On November 6, 1772, the Fowles ran notices related to both situations.  They advised that “Mr. MILK the Eastern-Post Having now Completed the Year, the Customers are desired to send pay for their Papers by him.”  The printers did not suggest legal action as a consequence of ignoring their notice this time.  Instead, they attempted to reason with subscribers, stating that having enjoyed their subscriptions throughout the year that Milk serviced the route they now had an obligation to pay.  Similarly, the Fowles stated that “Mr. LARRABEE (the Post to Dartmouth College) … also Rode a Year” so “the Customers for this Gazette, on that Road, are desired to send pay and the Entrance for another Year if they expect the Papers sent any longer.”  In this instance, the Fowles expected subscribers to settle accounts for the past year as well as pay in advance for the coming year if they wished to continue receiving the New-Hampshire Gazette.  Perhaps they had an even more difficult time collecting from subscribers at Dartmouth College than those served by the Eastern Post.

The Fowles also instructed subscribers in Hampton and other towns along the route covered by “Mr.
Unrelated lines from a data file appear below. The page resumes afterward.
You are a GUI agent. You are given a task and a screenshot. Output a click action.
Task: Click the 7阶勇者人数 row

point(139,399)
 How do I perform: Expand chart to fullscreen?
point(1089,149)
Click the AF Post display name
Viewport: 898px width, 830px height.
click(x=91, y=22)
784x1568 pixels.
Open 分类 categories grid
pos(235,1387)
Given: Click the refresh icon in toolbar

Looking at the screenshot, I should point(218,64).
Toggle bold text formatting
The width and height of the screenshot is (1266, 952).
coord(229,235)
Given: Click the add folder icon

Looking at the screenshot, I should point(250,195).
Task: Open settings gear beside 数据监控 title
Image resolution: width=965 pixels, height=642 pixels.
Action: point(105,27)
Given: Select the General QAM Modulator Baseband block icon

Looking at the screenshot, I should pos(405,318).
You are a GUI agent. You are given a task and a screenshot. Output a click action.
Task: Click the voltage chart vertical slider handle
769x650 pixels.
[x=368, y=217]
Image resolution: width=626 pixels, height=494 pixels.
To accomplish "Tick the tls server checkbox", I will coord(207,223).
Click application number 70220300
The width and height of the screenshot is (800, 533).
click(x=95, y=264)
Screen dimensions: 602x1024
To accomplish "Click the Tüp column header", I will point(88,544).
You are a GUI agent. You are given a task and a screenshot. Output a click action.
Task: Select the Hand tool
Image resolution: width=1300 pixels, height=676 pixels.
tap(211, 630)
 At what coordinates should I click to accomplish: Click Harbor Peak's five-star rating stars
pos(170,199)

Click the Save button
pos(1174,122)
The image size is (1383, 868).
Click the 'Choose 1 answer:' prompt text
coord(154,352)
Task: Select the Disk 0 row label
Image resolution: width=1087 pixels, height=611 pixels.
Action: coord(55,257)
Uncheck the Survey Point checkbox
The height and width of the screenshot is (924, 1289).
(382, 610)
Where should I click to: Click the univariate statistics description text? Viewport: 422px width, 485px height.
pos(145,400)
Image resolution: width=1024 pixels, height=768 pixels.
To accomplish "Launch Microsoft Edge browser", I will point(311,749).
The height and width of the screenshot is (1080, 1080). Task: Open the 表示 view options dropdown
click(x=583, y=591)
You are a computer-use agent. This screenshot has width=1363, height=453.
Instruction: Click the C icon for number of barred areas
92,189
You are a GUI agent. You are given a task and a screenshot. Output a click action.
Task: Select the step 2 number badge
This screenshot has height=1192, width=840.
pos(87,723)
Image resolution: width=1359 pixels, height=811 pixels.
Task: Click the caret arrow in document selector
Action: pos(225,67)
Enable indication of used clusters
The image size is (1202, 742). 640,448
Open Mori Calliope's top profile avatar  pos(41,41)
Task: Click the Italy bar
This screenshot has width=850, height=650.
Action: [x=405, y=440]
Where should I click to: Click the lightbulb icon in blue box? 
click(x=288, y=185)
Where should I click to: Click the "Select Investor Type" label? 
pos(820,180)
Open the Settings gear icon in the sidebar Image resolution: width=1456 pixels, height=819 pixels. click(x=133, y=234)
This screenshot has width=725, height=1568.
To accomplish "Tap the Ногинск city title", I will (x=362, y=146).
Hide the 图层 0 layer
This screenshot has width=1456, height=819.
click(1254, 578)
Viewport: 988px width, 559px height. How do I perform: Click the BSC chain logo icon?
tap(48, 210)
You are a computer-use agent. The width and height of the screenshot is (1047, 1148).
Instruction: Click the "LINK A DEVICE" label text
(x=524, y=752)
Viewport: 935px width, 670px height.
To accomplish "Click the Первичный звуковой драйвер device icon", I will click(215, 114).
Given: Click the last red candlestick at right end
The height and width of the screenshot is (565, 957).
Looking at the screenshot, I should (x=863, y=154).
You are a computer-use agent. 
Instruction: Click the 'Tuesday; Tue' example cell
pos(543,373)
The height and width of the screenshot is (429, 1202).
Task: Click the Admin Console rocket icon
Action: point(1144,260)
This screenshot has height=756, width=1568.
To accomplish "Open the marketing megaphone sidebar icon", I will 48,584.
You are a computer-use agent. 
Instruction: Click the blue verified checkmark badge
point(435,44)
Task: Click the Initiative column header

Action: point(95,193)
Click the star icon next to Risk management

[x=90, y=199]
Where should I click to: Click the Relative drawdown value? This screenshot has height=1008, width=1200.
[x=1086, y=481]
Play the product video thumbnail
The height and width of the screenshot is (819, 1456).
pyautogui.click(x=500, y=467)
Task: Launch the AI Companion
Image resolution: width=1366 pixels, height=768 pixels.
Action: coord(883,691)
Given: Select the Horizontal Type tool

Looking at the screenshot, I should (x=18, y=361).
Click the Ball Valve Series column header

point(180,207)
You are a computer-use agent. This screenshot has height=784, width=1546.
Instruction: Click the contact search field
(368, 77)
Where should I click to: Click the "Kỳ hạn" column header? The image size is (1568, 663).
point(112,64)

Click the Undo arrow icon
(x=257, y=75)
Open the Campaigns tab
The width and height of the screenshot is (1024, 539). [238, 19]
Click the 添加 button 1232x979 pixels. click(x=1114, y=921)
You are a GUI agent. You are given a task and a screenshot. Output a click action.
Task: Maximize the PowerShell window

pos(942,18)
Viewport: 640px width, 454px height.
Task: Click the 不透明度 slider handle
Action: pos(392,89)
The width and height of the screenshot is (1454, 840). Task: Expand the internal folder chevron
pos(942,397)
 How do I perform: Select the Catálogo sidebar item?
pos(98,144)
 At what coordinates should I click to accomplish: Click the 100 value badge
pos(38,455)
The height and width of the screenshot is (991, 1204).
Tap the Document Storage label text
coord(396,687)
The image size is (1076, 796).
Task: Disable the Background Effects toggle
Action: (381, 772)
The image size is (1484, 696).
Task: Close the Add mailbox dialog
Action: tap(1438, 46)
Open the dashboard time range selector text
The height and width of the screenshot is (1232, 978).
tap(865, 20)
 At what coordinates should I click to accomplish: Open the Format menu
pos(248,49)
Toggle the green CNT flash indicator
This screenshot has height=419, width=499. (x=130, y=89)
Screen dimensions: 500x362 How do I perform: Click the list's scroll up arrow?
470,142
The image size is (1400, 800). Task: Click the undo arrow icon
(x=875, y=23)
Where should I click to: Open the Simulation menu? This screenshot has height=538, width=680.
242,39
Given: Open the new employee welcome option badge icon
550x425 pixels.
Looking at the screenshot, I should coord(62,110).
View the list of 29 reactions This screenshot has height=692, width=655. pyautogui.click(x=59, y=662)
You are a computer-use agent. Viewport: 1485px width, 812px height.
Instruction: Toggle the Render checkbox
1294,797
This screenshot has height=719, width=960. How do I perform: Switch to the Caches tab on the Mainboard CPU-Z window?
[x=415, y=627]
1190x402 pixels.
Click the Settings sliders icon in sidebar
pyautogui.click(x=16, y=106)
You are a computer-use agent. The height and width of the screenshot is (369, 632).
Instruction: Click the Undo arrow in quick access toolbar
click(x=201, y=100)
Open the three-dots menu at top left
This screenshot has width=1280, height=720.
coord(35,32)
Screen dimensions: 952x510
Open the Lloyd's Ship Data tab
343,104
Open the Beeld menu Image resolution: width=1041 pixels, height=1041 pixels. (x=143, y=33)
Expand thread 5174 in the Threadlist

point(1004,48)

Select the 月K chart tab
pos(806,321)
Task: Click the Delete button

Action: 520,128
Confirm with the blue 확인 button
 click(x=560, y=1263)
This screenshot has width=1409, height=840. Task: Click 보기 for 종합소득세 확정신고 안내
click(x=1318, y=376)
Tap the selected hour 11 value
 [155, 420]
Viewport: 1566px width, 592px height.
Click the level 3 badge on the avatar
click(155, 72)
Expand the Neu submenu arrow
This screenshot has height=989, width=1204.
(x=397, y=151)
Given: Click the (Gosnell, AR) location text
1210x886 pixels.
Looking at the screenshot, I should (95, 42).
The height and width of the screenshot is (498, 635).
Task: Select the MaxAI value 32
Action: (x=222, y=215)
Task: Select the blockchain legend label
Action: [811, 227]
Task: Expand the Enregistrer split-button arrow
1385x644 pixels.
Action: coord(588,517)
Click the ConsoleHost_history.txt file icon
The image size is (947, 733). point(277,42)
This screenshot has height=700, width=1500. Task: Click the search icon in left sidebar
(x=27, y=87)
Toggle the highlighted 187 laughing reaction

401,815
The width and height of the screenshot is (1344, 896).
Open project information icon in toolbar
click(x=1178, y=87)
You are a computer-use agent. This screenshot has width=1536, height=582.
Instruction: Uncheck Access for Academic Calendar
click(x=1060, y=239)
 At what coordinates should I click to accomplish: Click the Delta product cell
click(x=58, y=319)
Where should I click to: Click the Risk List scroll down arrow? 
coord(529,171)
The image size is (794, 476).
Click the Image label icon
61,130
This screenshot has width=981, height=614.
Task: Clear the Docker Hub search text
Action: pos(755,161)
NOBLE [and] the Boston Post” that the rider would no longer deliver their newspapers “unless he can by some Means come at the Pay” for his services.  Those subscribers needed “to make some Agreement” with Noble or else “their Papers must cease, or be sent by private Hands.”  Noble apparently no longer found it financially feasible to deliver the New-Hampshire Gazettewithout being paid for his efforts.  Enlisting the aid of the Fowles, he put subscribers on notice that they either had to pay what they owed him or he would discontinue delivery.

Both kinds of notices provide glimpses into the operations of eighteenth-century printing offices and their networks for circulating newspapers to subscribers and other readers.  The Fowles did not directly receive revenues from running these notices, but indirectly such notices may have been as lucrative as paid advertisements if they managed to get some subscribers to settle accounts and kept circulation numbers strong enough to attract advertisers.